§ Work request: Word for word, transcribe every line below.

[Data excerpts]

____________________

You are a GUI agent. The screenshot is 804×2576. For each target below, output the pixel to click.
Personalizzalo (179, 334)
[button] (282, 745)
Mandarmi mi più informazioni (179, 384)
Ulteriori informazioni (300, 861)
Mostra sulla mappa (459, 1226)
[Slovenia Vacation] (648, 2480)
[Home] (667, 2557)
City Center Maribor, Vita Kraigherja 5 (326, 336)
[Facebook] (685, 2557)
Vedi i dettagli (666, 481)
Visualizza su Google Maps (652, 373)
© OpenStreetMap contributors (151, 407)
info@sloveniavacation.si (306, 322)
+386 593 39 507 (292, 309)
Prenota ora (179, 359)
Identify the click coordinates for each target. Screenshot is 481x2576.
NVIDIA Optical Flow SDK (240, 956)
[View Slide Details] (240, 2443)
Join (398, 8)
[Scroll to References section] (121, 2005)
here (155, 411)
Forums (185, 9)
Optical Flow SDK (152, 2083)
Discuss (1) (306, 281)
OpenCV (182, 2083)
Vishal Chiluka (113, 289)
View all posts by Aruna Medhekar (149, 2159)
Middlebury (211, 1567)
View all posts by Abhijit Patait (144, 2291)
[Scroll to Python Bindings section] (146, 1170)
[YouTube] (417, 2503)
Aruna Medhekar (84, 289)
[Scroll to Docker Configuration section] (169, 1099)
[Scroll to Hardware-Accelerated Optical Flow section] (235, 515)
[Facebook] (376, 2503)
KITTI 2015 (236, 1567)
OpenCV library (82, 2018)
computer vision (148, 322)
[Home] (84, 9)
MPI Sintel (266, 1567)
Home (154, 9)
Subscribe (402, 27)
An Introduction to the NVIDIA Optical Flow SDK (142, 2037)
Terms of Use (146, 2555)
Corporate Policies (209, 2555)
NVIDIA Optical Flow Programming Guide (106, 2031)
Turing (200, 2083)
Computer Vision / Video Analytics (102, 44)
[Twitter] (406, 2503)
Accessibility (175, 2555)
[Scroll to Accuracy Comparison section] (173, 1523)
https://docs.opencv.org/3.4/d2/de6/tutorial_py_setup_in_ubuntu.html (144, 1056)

____________________

§ Exercise answer:
You are a GUI agent. The screenshot is 804×2576. For each target below, output the pixel to click.
Personalizzalo (179, 334)
[button] (282, 745)
Mandarmi mi più informazioni (179, 384)
Ulteriori informazioni (300, 861)
Mostra sulla mappa (459, 1226)
[Slovenia Vacation] (648, 2480)
[Home] (667, 2557)
City Center Maribor, Vita Kraigherja 5 (326, 336)
[Facebook] (685, 2557)
Vedi i dettagli (666, 481)
Visualizza su Google Maps (652, 373)
© OpenStreetMap contributors (151, 407)
info@sloveniavacation.si (306, 322)
+386 593 39 507 (292, 309)
Prenota ora (179, 359)
Identify the click coordinates for each target. Screenshot is 481x2576.
NVIDIA Optical Flow SDK (240, 956)
[View Slide Details] (240, 2443)
Join (398, 8)
[Scroll to References section] (121, 2005)
here (155, 411)
Forums (185, 9)
Optical Flow SDK (152, 2083)
Discuss (1) (306, 281)
OpenCV (182, 2083)
Vishal Chiluka (113, 289)
View all posts by Aruna Medhekar (149, 2159)
Middlebury (211, 1567)
View all posts by Abhijit Patait (144, 2291)
[Scroll to Python Bindings section] (146, 1170)
[YouTube] (417, 2503)
Aruna Medhekar (84, 289)
[Scroll to Docker Configuration section] (169, 1099)
[Scroll to Hardware-Accelerated Optical Flow section] (235, 515)
[Facebook] (376, 2503)
KITTI 2015 (236, 1567)
OpenCV library (82, 2018)
computer vision (148, 322)
[Home] (84, 9)
MPI Sintel (266, 1567)
Home (154, 9)
Subscribe (402, 27)
An Introduction to the NVIDIA Optical Flow SDK (142, 2037)
Terms of Use (146, 2555)
Corporate Policies (209, 2555)
NVIDIA Optical Flow Programming Guide (106, 2031)
Turing (200, 2083)
Computer Vision / Video Analytics (102, 44)
[Twitter] (406, 2503)
Accessibility (175, 2555)
[Scroll to Accuracy Comparison section] (173, 1523)
https://docs.opencv.org/3.4/d2/de6/tutorial_py_setup_in_ubuntu.html (144, 1056)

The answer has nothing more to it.